• [Task goal]: Below are the records; print exactly the lines from the one with "The width and" through the last, both included, and leave the pictures out.

• [Information given]:
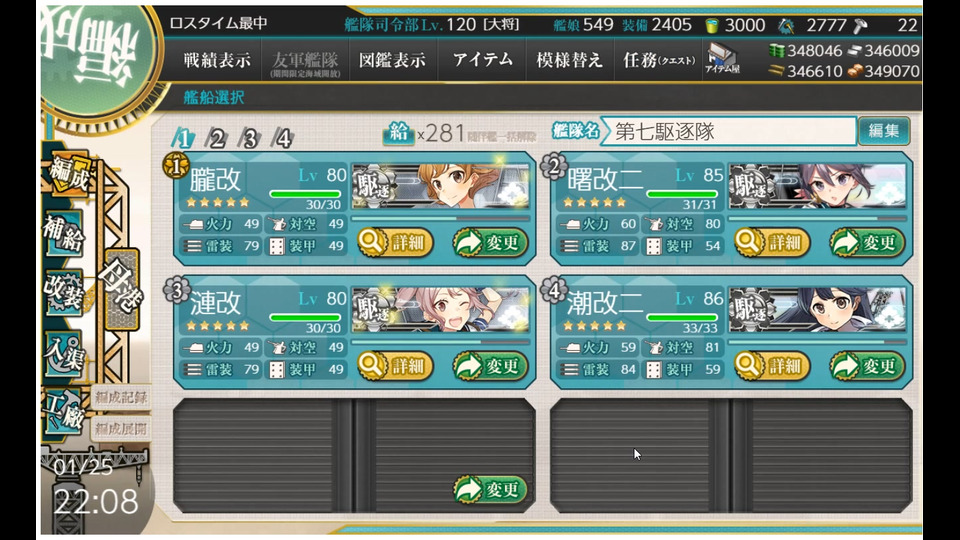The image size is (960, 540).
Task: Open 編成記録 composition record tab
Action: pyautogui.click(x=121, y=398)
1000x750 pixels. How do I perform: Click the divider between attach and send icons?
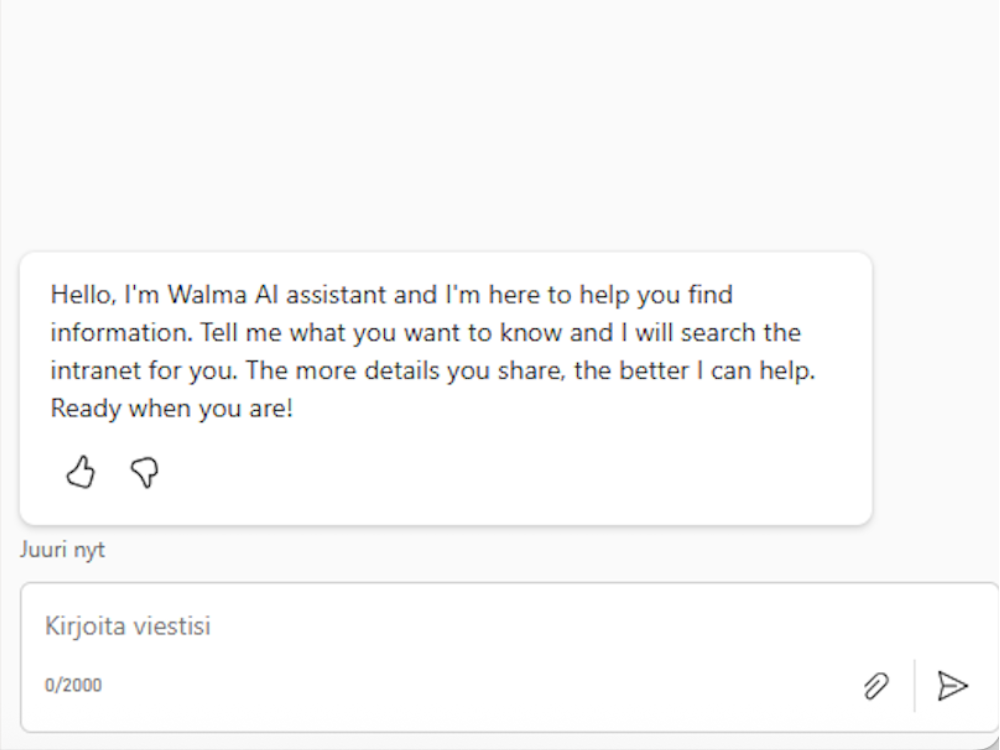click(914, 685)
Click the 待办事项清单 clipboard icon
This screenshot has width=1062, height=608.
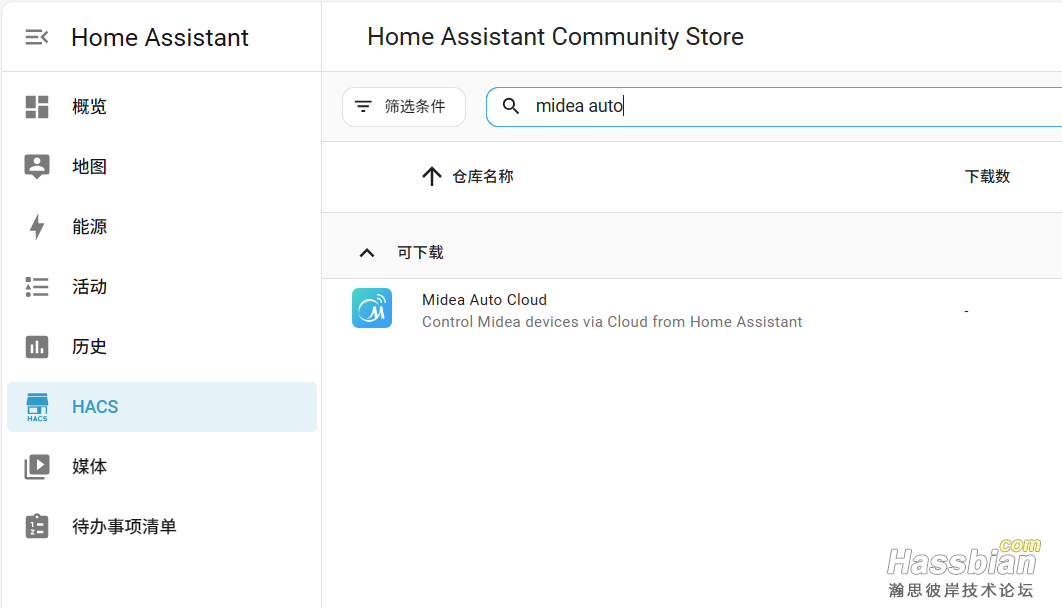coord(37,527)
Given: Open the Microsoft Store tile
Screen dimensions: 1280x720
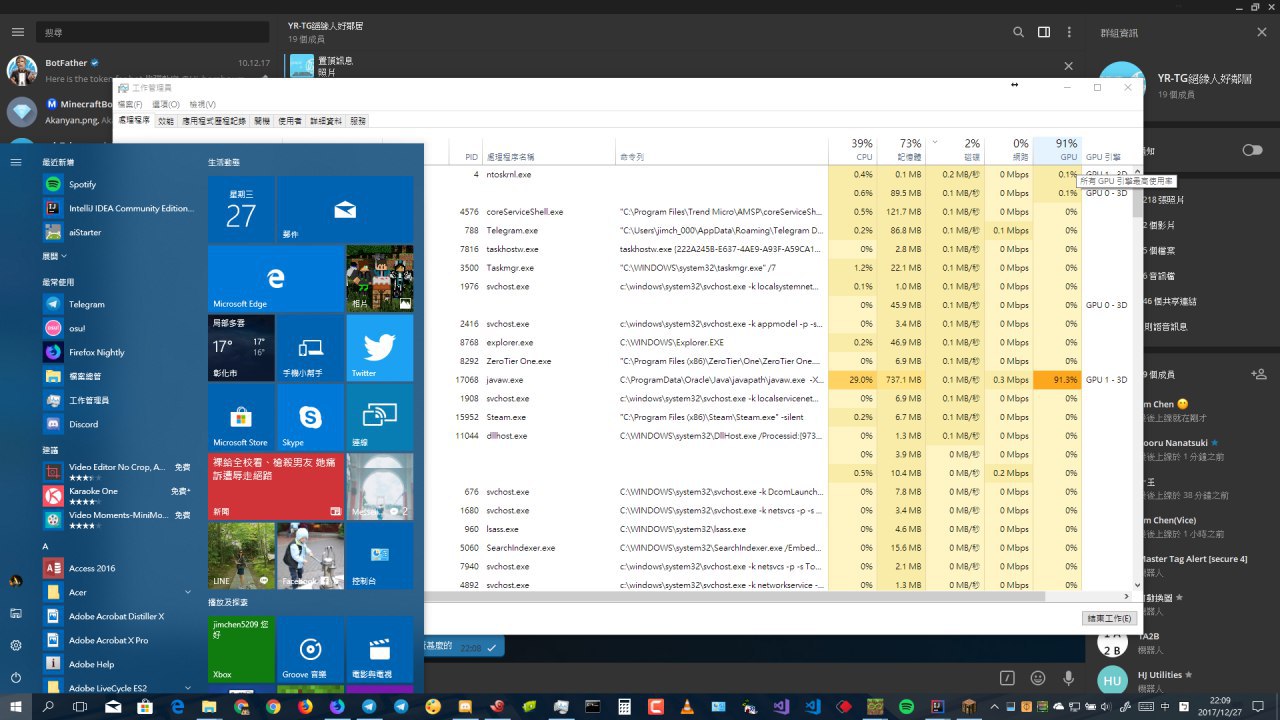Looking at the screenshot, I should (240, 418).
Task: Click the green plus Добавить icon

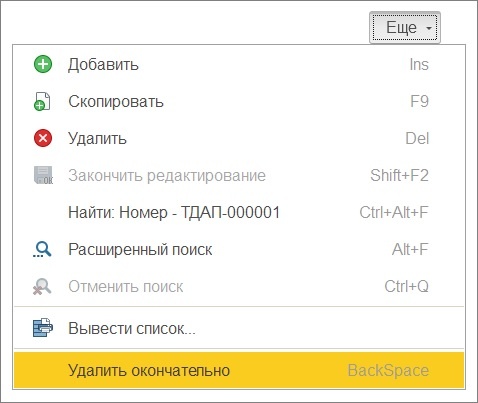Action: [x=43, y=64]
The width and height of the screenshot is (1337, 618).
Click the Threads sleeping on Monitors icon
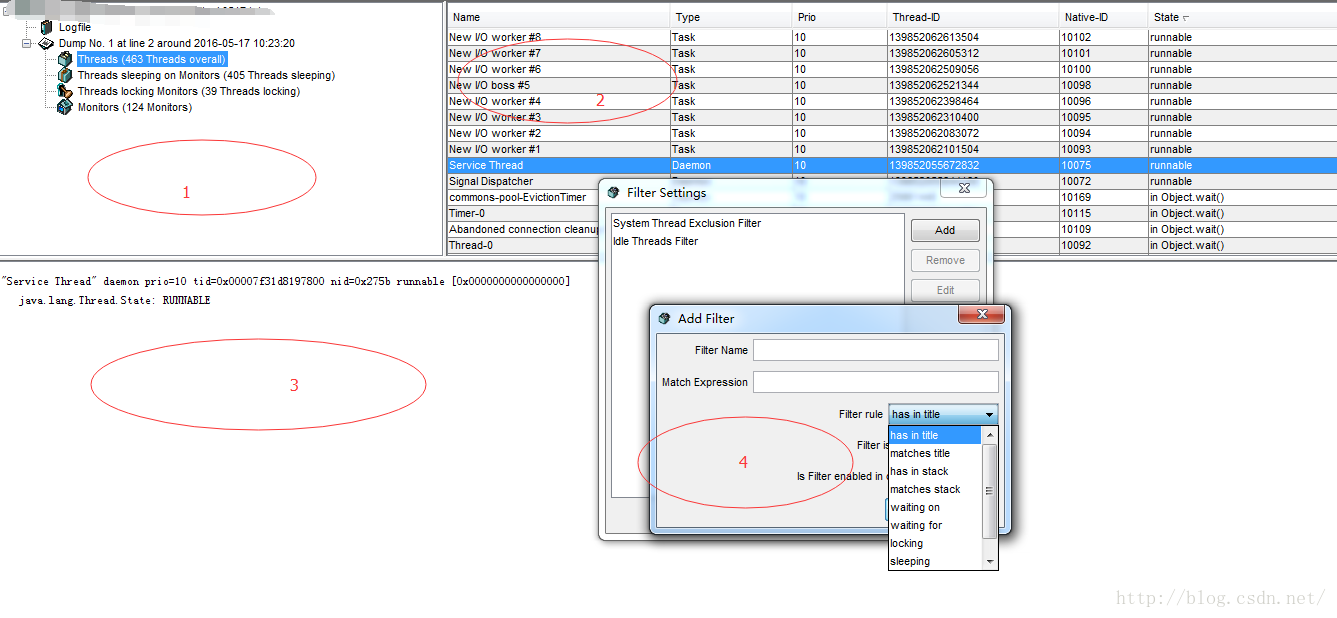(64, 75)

• [Output for this task]:
The width and height of the screenshot is (1337, 618).
Click the Threads sleeping on Monitors icon
(64, 75)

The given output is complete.